Occasion pour moi de reprendre mes termes :bormandg a écrit :A mon avis, ordre et science sont des ojets totalement différents, les deux oppositions ordre-chaos et science-magie ne sont pas correlées. Sinon le conflit ordre-chaos se situerait entre les faces du multivers, et pas à l'intérieur de chacune. 8)silramil a écrit : Moorcock présente donc son multivers comme un ensemble regroupant des univers affectés par un même conflit : l'opposition entre ordre (science) et chaos (magie).
par "scientifique", j'entends dans cette dicussion "se rapportant à une fiction construisant son monde à partir d'un postulat général similaire à ce que nous considérons comme le réel". Si un monde est organisé en fonction de la "science", c'est qu'aucun raccourci n'est possible - tout est explicable et le mystère n'est que temporaire.
par "fantaisiste", j'entends "se rapportant à une fiction construisant son monde à partir d'un postulat général radicalement distinct de ce que nous considérons comme le réel". Si un monde est organisé en fonction de la "magie", c'est qu'il est possible d'imposer des raccourcis - certaines choses ne peuvent être expliquées. Elles existent, tout simplement.

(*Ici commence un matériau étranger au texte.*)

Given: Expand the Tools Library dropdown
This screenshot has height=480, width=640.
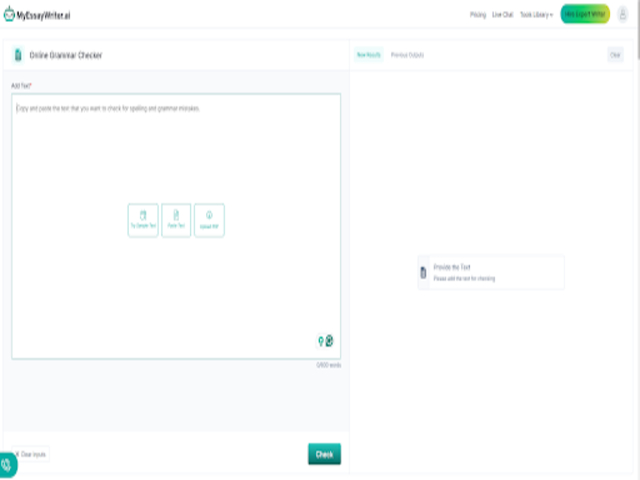Looking at the screenshot, I should point(536,15).
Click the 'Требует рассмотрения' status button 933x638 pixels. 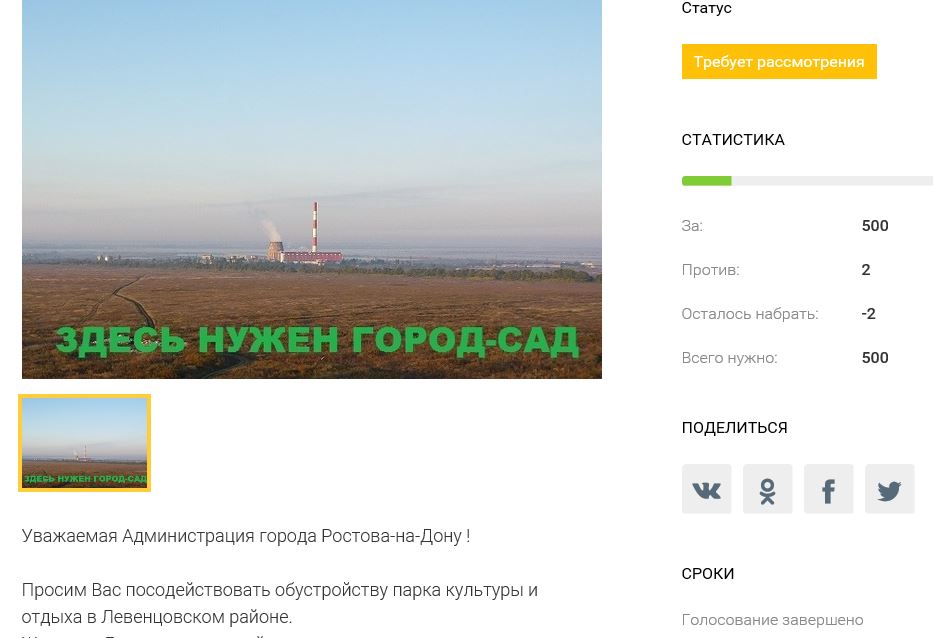779,61
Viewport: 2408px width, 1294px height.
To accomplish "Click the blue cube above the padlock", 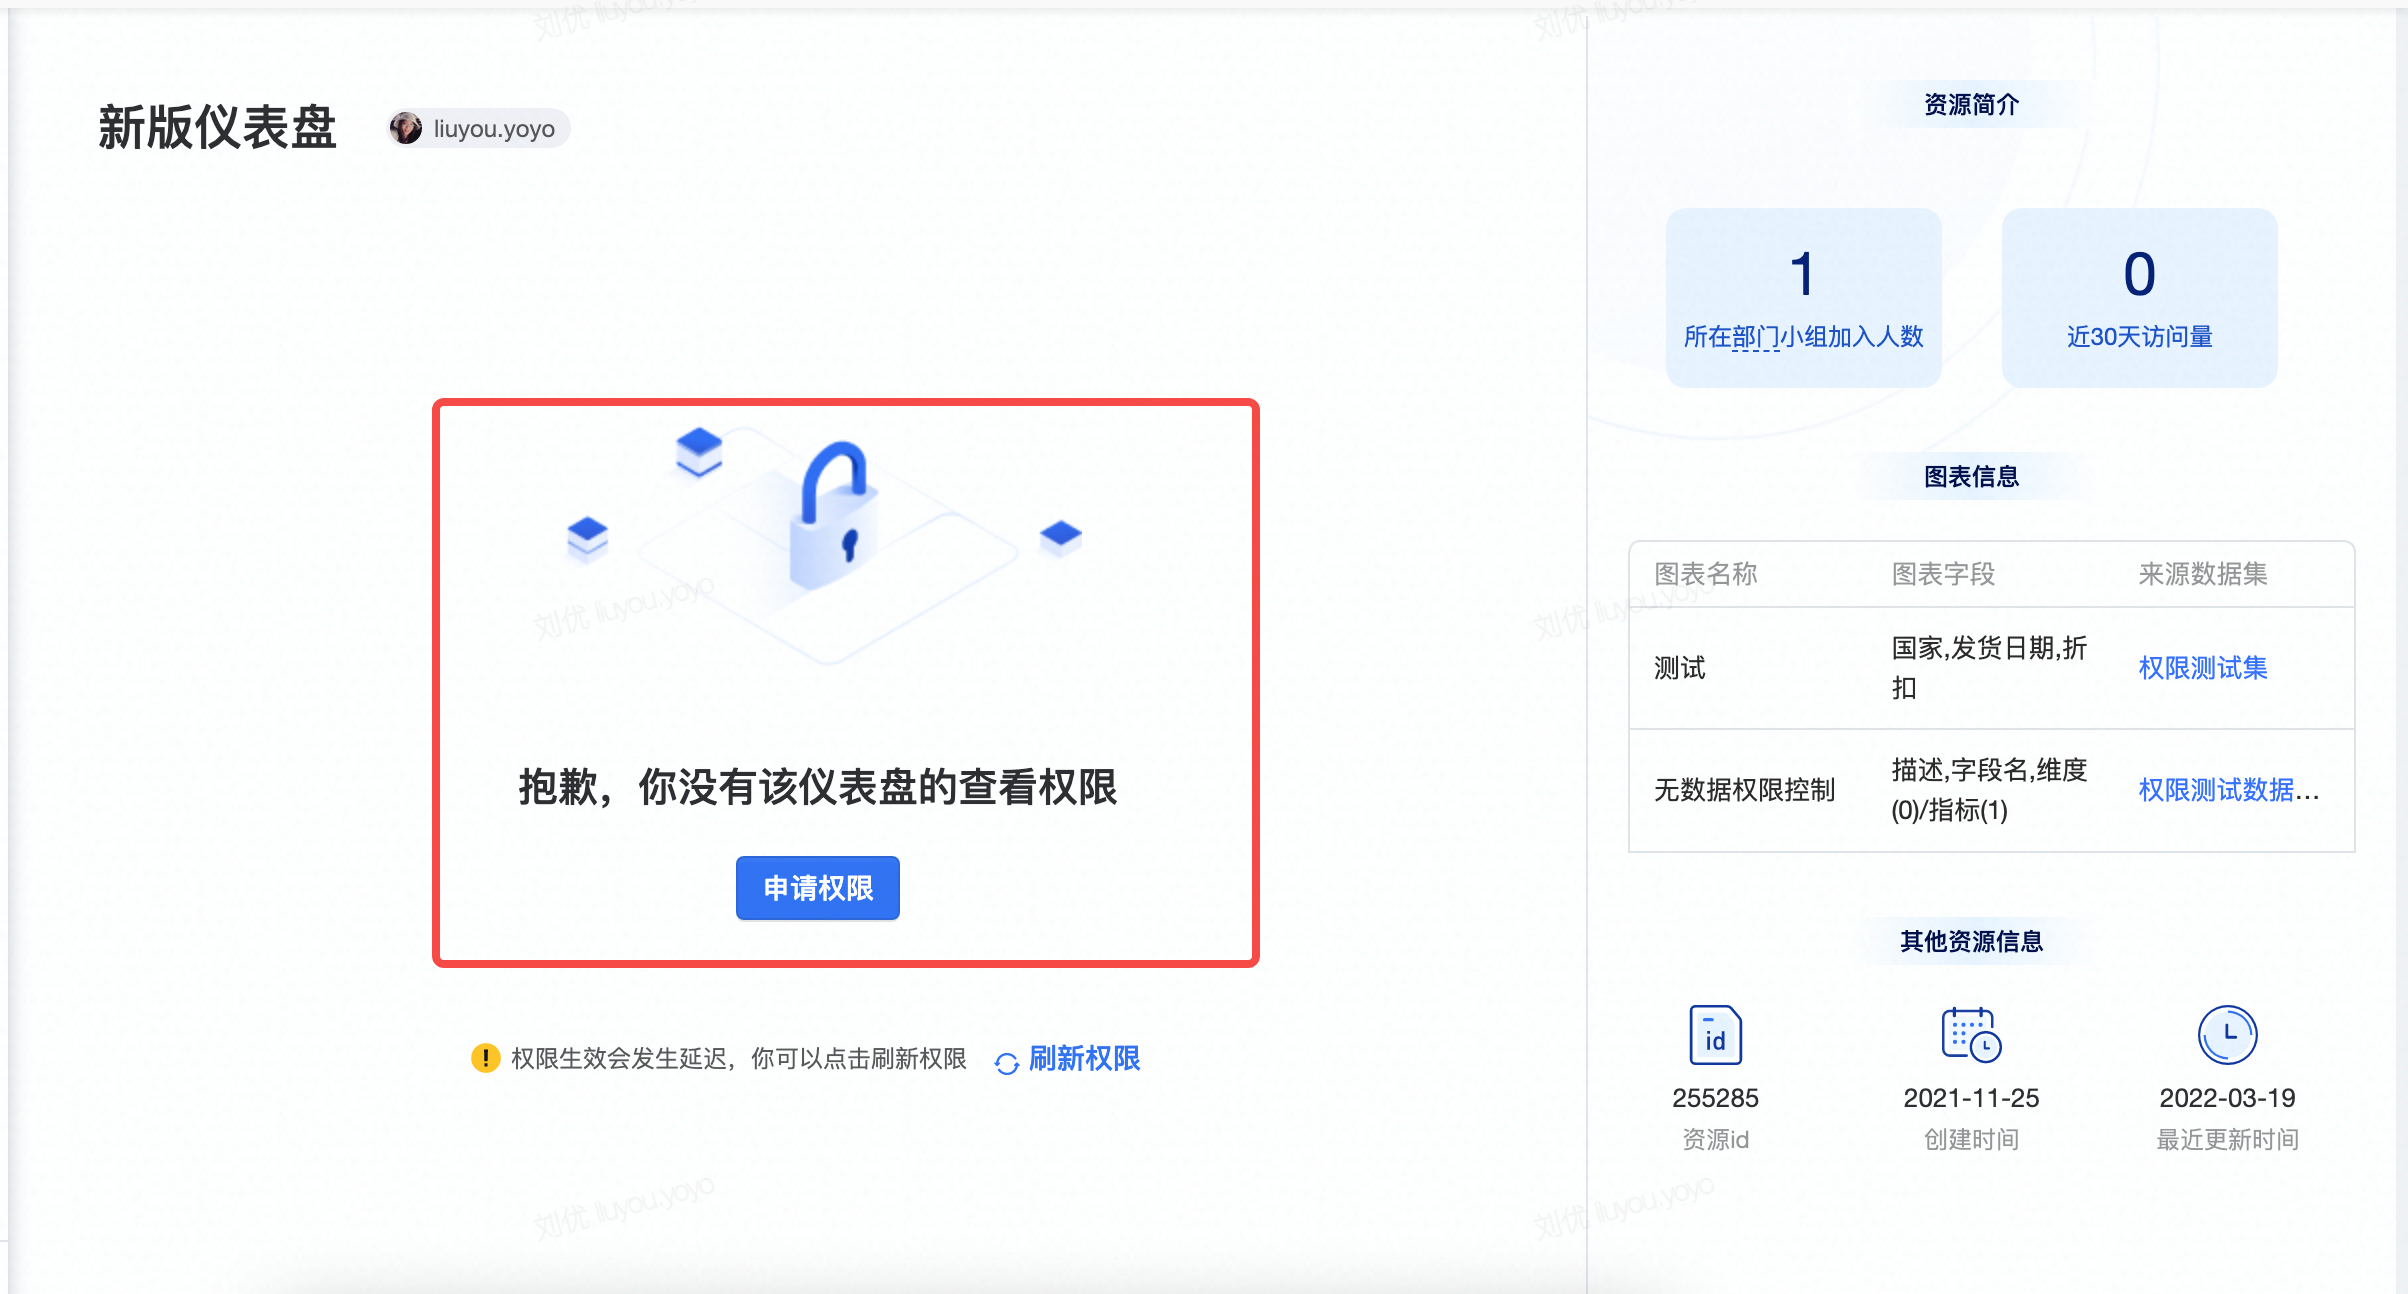I will coord(699,450).
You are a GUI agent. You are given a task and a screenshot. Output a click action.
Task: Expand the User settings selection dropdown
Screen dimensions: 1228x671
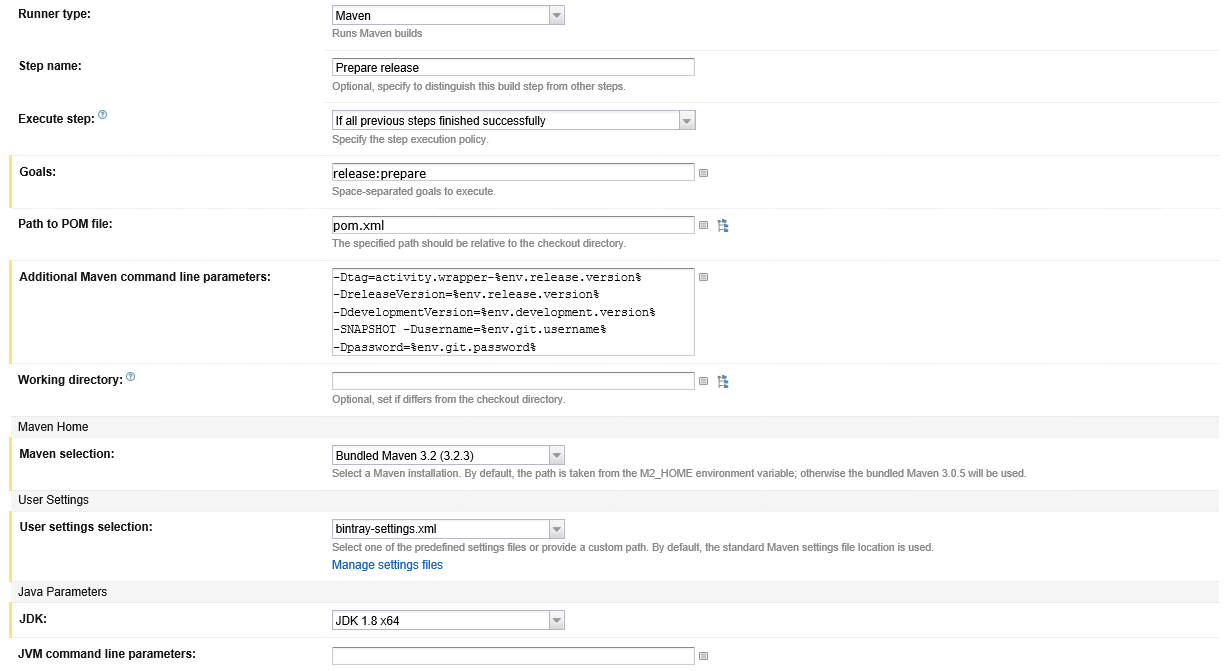pyautogui.click(x=448, y=529)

Le principe de la lutte entre ordre et chaos dans les romans de Moorcock est que certains mondes sont régis entièrement par le chaos, d'autres entièrement par la loi, mais que la plupart sont pris entre les deux. La lutte se fait donc à l'échelle du multivers (des pans entiers du multivers sont dominés entièrement par l'une ou l'autre force) mais aussi à l'échelle des univers : le monde d'Elric était au départ presque pur chaos, tandis que régnait Melniboné, puis sous l'effet de champions de la loi, comme le comte Aubec, le chaos a progressivement reflué, tout en restant le principe d'organisation du monde.
A noter que notre propre monde est un monde régi par la loi, dans lequel n'existe presque pas de chaos au sens elricien, si je ne m'abuse. La science telle que nous l'entendons n'est possible que dans un monde d'ordre. Sinon, il ne s'agit que d'un artisanat pragmatique ou d'un ensemble de pratiques ressemblant à la science.